FIG. 3 shows the curves of the process of fed-batch fermentation of recombinant E.coli and induction of expression, wherein, xxx is OD600nm, ★ - ★ is dissolved oxygen, ● - ● is temperature, ◆ - ◆ is pH, ■ - ■ is rotation speed.
FIG. 4 shows an SDS-PAGE pattern of high density fermentatively produced KstD enzymes. M: a protein Marker; 1, crude enzyme liquid supernatant is carried out for-10 hours; 2: precipitating the crude enzyme solution for-10 h; 3: supernatant of the crude enzyme solution is-12 h; 4: precipitating the crude enzyme solution for-12 h; 5: supernatant of the crude enzyme solution is-20 h; 6: the crude enzyme solution is precipitated for-20 h.

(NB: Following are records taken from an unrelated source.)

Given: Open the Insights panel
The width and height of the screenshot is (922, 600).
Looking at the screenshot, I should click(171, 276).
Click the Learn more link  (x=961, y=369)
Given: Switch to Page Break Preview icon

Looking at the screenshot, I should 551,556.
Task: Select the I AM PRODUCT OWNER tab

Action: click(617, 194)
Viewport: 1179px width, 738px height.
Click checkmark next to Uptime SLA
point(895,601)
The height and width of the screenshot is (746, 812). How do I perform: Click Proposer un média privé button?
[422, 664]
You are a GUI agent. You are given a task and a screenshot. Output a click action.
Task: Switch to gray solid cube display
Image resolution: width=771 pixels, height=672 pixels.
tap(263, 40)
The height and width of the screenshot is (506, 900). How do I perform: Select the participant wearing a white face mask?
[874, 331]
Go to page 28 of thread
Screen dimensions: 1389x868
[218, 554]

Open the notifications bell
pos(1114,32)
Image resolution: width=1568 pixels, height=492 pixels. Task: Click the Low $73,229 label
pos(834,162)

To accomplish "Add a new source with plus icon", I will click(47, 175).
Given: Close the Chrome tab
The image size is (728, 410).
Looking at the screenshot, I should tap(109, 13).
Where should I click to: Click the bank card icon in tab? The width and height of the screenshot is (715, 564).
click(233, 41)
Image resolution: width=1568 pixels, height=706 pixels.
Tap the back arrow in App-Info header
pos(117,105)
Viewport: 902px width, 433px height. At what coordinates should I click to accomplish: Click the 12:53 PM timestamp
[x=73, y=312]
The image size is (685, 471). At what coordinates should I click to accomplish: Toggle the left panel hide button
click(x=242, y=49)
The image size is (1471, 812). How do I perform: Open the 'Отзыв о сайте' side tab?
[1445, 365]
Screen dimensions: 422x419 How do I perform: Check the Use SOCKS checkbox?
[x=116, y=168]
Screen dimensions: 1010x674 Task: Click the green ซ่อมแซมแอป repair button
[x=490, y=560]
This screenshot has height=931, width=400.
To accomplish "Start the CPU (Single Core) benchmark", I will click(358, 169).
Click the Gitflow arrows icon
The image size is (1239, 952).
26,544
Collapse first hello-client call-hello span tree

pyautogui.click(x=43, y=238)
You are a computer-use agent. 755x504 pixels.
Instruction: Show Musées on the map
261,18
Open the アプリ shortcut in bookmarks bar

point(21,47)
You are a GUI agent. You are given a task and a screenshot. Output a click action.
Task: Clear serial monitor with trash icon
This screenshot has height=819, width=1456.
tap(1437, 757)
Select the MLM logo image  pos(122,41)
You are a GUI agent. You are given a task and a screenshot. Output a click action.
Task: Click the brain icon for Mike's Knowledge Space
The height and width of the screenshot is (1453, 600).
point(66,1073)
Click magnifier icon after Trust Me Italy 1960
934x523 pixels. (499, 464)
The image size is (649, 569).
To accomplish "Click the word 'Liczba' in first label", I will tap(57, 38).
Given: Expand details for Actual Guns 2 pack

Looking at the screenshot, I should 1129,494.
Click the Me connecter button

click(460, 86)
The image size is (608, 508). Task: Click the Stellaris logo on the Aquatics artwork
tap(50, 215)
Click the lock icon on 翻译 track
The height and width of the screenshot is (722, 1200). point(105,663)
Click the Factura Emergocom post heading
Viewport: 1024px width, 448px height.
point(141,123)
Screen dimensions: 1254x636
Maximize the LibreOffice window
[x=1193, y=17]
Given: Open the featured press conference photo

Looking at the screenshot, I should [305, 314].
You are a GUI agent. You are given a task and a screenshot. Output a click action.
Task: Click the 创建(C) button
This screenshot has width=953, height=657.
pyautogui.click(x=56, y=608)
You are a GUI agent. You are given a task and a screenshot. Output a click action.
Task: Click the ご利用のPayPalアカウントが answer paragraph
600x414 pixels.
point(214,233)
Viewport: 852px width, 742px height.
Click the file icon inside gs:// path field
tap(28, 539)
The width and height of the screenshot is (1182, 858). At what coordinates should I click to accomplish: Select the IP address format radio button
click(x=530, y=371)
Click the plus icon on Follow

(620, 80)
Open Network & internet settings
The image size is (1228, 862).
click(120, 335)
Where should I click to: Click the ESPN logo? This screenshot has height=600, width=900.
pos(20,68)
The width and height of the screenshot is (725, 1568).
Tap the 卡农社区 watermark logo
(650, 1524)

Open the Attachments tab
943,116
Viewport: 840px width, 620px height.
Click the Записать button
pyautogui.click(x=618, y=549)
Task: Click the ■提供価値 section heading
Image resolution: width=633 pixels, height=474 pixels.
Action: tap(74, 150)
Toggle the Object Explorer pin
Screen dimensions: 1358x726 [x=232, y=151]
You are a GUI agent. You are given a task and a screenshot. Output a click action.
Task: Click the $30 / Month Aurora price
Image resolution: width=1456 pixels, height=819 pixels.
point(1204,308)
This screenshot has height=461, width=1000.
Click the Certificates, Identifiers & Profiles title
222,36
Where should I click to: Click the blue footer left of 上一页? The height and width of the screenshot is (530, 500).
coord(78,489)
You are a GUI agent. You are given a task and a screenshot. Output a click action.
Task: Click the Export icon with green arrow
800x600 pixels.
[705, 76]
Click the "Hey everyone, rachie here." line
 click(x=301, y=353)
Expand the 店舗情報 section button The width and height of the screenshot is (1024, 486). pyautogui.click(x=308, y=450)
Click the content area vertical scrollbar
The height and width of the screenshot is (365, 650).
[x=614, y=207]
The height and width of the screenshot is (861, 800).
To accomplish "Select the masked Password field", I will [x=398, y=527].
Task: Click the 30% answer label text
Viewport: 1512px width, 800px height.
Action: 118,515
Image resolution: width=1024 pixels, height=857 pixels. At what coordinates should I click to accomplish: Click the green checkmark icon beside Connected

FIG. 5 shows T L C (thin layer chromatography) analysis of the reaction of converting recombinant KstD enzyme into 4-AD for 1: 6 hours and 2: 20 hours.
FIG. 6 shows the conversion of 4-AD into ADD by T L C assay recombinant KstD enzyme 1:4-AD standard, 2, 3, 4, 5 represent the products of 6h, 12h, 18h, 24h enzyme reactions, respectively.
FIG. 7 shows the reaction of HP L C in the analysis of the activity of recombinant KstD enzyme converting 4-AD to produce ADD.a) the analysis of 4-AD standard HP L C, b) the analysis of ADD standard HP L C, and C) the analysis of KstD catalytic reaction solution HP L C.
Detailed Description
The following examples are presented to enable those skilled in the art to more fully understand the present invention and are not intended to limit the invention in any way.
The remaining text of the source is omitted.